Your task
Reproduce the listing below with every "chevron" swapped for "caret", leaving the rest unchanged.

Data shown
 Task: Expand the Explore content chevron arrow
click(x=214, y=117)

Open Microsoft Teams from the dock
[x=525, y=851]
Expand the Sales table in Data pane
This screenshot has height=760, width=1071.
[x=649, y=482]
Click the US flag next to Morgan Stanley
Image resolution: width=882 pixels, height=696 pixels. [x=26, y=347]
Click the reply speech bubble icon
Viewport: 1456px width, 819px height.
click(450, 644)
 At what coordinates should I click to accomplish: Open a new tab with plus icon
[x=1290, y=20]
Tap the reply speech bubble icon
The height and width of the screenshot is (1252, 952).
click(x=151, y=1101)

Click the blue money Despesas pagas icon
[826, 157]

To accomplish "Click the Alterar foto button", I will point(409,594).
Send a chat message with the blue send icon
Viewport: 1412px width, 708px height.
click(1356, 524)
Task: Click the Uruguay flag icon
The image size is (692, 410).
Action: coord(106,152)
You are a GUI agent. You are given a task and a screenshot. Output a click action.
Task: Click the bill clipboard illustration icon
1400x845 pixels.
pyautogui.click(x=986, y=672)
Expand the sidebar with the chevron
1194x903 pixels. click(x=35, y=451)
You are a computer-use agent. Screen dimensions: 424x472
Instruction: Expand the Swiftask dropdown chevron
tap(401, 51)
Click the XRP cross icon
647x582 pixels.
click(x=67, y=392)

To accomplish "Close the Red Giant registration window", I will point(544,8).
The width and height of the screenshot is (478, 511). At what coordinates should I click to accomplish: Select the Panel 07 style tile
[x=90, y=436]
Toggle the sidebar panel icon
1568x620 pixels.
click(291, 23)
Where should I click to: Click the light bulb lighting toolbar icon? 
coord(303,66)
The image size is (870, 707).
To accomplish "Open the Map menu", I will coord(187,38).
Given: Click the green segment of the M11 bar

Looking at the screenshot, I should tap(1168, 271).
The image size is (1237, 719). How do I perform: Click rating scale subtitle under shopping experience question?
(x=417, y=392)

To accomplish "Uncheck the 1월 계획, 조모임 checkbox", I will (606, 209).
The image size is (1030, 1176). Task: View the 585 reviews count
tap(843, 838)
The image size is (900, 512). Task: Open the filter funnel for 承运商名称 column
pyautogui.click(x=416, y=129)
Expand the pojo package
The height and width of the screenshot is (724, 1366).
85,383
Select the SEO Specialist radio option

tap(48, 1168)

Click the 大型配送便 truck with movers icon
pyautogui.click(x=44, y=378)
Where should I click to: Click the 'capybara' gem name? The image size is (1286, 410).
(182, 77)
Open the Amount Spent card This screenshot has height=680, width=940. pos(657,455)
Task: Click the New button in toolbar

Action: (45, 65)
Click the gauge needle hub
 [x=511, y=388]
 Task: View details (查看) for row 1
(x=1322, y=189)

Solution below
 Task: Expand the Explore content caret arrow
click(x=214, y=117)

Open Microsoft Teams from the dock
[x=525, y=851]
Expand the Sales table in Data pane
This screenshot has height=760, width=1071.
[x=649, y=482]
Click the US flag next to Morgan Stanley
Image resolution: width=882 pixels, height=696 pixels. [x=26, y=347]
Click the reply speech bubble icon
Viewport: 1456px width, 819px height.
click(450, 644)
 At what coordinates should I click to accomplish: Open a new tab with plus icon
[x=1290, y=20]
Tap the reply speech bubble icon
The height and width of the screenshot is (1252, 952).
click(x=151, y=1101)

Click the blue money Despesas pagas icon
[826, 157]

To accomplish "Click the Alterar foto button", I will point(409,594).
Send a chat message with the blue send icon
Viewport: 1412px width, 708px height.
click(1356, 524)
Task: Click the Uruguay flag icon
The image size is (692, 410).
Action: coord(106,152)
You are a GUI agent. You are given a task and a screenshot. Output a click action.
Task: Click the bill clipboard illustration icon
1400x845 pixels.
pyautogui.click(x=986, y=672)
Expand the sidebar with the caret
1194x903 pixels. click(x=35, y=451)
You are a computer-use agent. Screen dimensions: 424x472
Instruction: Expand the Swiftask dropdown caret
tap(401, 51)
Click the XRP cross icon
647x582 pixels.
click(x=67, y=392)

To accomplish "Close the Red Giant registration window", I will point(544,8).
The width and height of the screenshot is (478, 511). At what coordinates should I click to accomplish: Select the Panel 07 style tile
[x=90, y=436]
Toggle the sidebar panel icon
1568x620 pixels.
click(291, 23)
Where should I click to: Click the light bulb lighting toolbar icon? 
coord(303,66)
The image size is (870, 707).
To accomplish "Open the Map menu", I will coord(187,38).
Given: Click the green segment of the M11 bar

Looking at the screenshot, I should tap(1168, 271).
The image size is (1237, 719). How do I perform: Click rating scale subtitle under shopping experience question?
(x=417, y=392)

To accomplish "Uncheck the 1월 계획, 조모임 checkbox", I will (606, 209).
The image size is (1030, 1176). Task: View the 585 reviews count
tap(843, 838)
The image size is (900, 512). Task: Open the filter funnel for 承运商名称 column
pyautogui.click(x=416, y=129)
Expand the pojo package
The height and width of the screenshot is (724, 1366).
85,383
Select the SEO Specialist radio option

tap(48, 1168)

Click the 大型配送便 truck with movers icon
pyautogui.click(x=44, y=378)
Where should I click to: Click the 'capybara' gem name? The image size is (1286, 410).
(182, 77)
Open the Amount Spent card This screenshot has height=680, width=940. pos(657,455)
Task: Click the New button in toolbar

Action: (45, 65)
Click the gauge needle hub
 [x=511, y=388]
 Task: View details (查看) for row 1
(x=1322, y=189)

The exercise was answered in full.